WHAT TO PRODUCE: Down to the last line, print the material below verbatim.

INFORMATION SHOWN:
==========

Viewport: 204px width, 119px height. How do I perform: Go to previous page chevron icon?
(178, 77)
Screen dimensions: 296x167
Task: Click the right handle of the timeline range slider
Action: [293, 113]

==========

RESPONSE AREA:
Viewport: 204px width, 119px height. How do I perform: Go to previous page chevron icon?
(178, 77)
Screen dimensions: 296x167
Task: Click the right handle of the timeline range slider
Action: [293, 113]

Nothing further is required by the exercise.